**INSTRUCTIONS FOR THE TASK:** Turn every line of the listing below into a JSON list of strings, one string per line, and leave out any blank lines.

**LISTED RECORDS:**
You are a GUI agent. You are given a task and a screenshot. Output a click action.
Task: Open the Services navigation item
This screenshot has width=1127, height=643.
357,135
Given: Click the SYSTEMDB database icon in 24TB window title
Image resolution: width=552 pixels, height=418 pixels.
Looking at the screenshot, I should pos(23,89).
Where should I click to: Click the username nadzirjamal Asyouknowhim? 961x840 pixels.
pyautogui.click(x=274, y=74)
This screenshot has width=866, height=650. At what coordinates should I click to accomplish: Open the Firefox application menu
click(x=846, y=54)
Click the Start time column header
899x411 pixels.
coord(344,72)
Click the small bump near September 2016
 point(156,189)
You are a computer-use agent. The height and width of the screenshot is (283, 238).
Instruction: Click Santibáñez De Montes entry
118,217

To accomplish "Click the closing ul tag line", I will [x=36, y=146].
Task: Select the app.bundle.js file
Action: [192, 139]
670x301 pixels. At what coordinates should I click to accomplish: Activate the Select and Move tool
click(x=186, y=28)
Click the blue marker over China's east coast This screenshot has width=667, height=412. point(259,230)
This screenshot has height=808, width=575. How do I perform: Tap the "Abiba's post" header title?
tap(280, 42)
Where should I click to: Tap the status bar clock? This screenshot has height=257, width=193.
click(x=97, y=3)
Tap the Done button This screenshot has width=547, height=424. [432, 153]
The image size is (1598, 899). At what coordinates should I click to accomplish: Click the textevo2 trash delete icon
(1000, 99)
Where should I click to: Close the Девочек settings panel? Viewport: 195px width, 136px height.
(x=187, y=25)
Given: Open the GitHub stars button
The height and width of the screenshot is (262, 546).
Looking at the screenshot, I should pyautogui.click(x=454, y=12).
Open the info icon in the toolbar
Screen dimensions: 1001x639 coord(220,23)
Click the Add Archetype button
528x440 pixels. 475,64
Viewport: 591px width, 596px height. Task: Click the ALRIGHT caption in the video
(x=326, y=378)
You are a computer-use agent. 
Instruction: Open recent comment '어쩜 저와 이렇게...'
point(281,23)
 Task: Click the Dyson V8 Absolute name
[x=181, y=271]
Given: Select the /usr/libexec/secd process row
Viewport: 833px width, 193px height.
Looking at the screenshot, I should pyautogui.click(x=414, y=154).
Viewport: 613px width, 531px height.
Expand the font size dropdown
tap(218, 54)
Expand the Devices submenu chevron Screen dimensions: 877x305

**WRITTEN ANSWER:**
[
  "You are a GUI agent. You are given a task and a screenshot. Output a click action.",
  "Task: Open the Services navigation item",
  "This screenshot has width=1127, height=643.",
  "357,135",
  "Given: Click the SYSTEMDB database icon in 24TB window title",
  "Image resolution: width=552 pixels, height=418 pixels.",
  "Looking at the screenshot, I should pos(23,89).",
  "Where should I click to: Click the username nadzirjamal Asyouknowhim? 961x840 pixels.",
  "pyautogui.click(x=274, y=74)",
  "This screenshot has width=866, height=650. At what coordinates should I click to accomplish: Open the Firefox application menu",
  "click(x=846, y=54)",
  "Click the Start time column header",
  "899x411 pixels.",
  "coord(344,72)",
  "Click the small bump near September 2016",
  " point(156,189)",
  "You are a computer-use agent. The height and width of the screenshot is (283, 238).",
  "Instruction: Click Santibáñez De Montes entry",
  "118,217",
  "To accomplish \"Click the closing ul tag line\", I will [x=36, y=146].",
  "Task: Select the app.bundle.js file",
  "Action: [192, 139]",
  "670x301 pixels. At what coordinates should I click to accomplish: Activate the Select and Move tool",
  "click(x=186, y=28)",
  "Click the blue marker over China's east coast This screenshot has width=667, height=412. point(259,230)",
  "This screenshot has height=808, width=575. How do I perform: Tap the \"Abiba's post\" header title?",
  "tap(280, 42)",
  "Where should I click to: Tap the status bar clock? This screenshot has height=257, width=193.",
  "click(x=97, y=3)",
  "Tap the Done button This screenshot has width=547, height=424. [432, 153]",
  "The image size is (1598, 899). At what coordinates should I click to accomplish: Click the textevo2 trash delete icon",
  "(1000, 99)",
  "Where should I click to: Close the Девочек settings panel? Viewport: 195px width, 136px height.",
  "(x=187, y=25)",
  "Given: Open the GitHub stars button",
  "The height and width of the screenshot is (262, 546).",
  "Looking at the screenshot, I should pyautogui.click(x=454, y=12).",
  "Open the info icon in the toolbar",
  "Screen dimensions: 1001x639 coord(220,23)",
  "Click the Add Archetype button",
  "528x440 pixels. 475,64",
  "Viewport: 591px width, 596px height. Task: Click the ALRIGHT caption in the video",
  "(x=326, y=378)",
  "You are a computer-use agent. ",
  "Instruction: Open recent comment '어쩜 저와 이렇게...'",
  "point(281,23)",
  " Task: Click the Dyson V8 Absolute name",
  "[x=181, y=271]",
  "Given: Select the /usr/libexec/secd process row",
  "Viewport: 833px width, 193px height.",
  "Looking at the screenshot, I should pyautogui.click(x=414, y=154).",
  "Viewport: 613px width, 531px height.",
  "Expand the font size dropdown",
  "tap(218, 54)",
  "Expand the Devices submenu chevron Screen dimensions: 877x305"
]